信号が青になった横断歩道は、人通りが多くて、もし手を繋いでいなければすぐお互いを見失ってしまいそうだ。
「恋愛の王道は年下彼氏と年上彼女ですよ。たった1個の差でも、それが大事なんです。この世界のバランスに、一番ぴったりなのが、年下彼氏と年上彼女なんですよ。」
「うーん、年下は……」
「年下だからって、舐めないでくださいね。その気になれば、僕はもう恋を傷つけることだって、壊してボロボロにする事だってできる。その反対をやりますけど。なんでそうかっていうと、大事で、大切にしたいからですよ。いとしいって思って、優しくしたいって思うからです。もう分かるでしょう?。僕の気持ち。」
「年下って、なんか頼りないイメージがある。」
「偏見です。頼ってくれて良いですよ。恋みたいに頼りないタイプにそう言われちゃおしまいだ。少なくとも僕は、上野さんや樋山さんと同じくらいにはあてにできますよ。変なの。何からそう思うんだか。
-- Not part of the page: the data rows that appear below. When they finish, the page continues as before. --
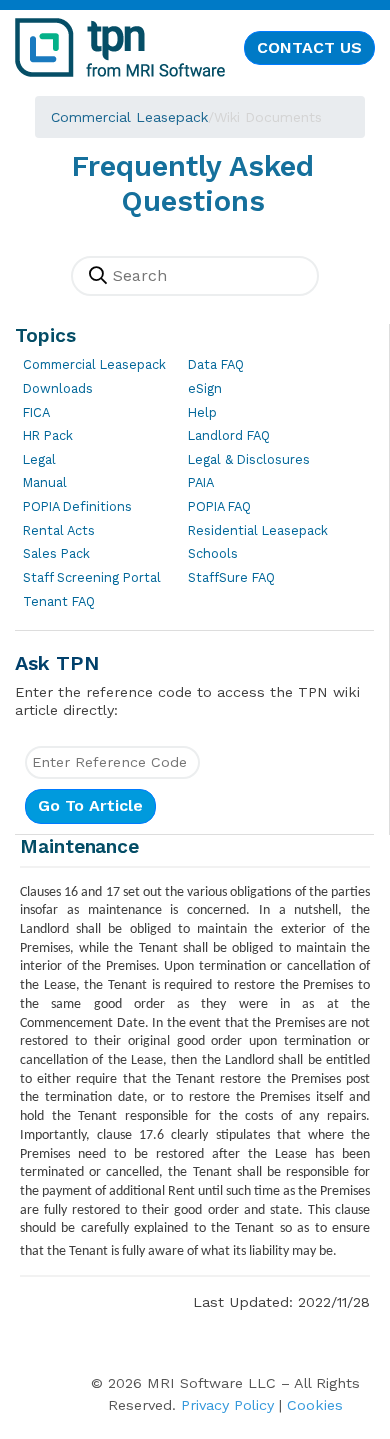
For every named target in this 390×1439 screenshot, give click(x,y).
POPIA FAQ (219, 506)
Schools (213, 553)
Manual (45, 482)
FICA (36, 412)
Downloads (58, 388)
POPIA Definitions (77, 506)
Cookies (315, 1405)
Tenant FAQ (59, 601)
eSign (205, 388)
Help (202, 412)
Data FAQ (216, 364)
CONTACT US (309, 47)
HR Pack (48, 435)
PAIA (201, 482)
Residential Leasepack (258, 530)
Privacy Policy (227, 1405)
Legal (39, 459)
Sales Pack (56, 553)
そんな風に言われるなら、あーあ、僕もやっぱり恋と同じ年に生まれれば良かった。そしたら上野さんや樋山さんに、狐のチビ呼ばわりされませんもん。恋は僕をそんな風に言いませんよね?。僕はあの2人は嫌いです。本当に居なきゃ良かったのにって思いますよ。何でだか分からないなんて言わせませんからね。」
伊鞠と桂香は人混みに紛れて恋達の後をつけていた。
「ふうむ、似合いの2人に見えるわね。上野くんと樋山くんと向井くんで誰が一番似合うかしら。そういうネタを使って記事を作ってもいいわね。」
「……しっ」
「分かってる分かってる。でも彼女達に分かりっこないわよ。」
「……樋山派」
律と恋(とそれから後ろに伊鞠と桂香)は、角を曲がり、食べ物屋の路地に入った。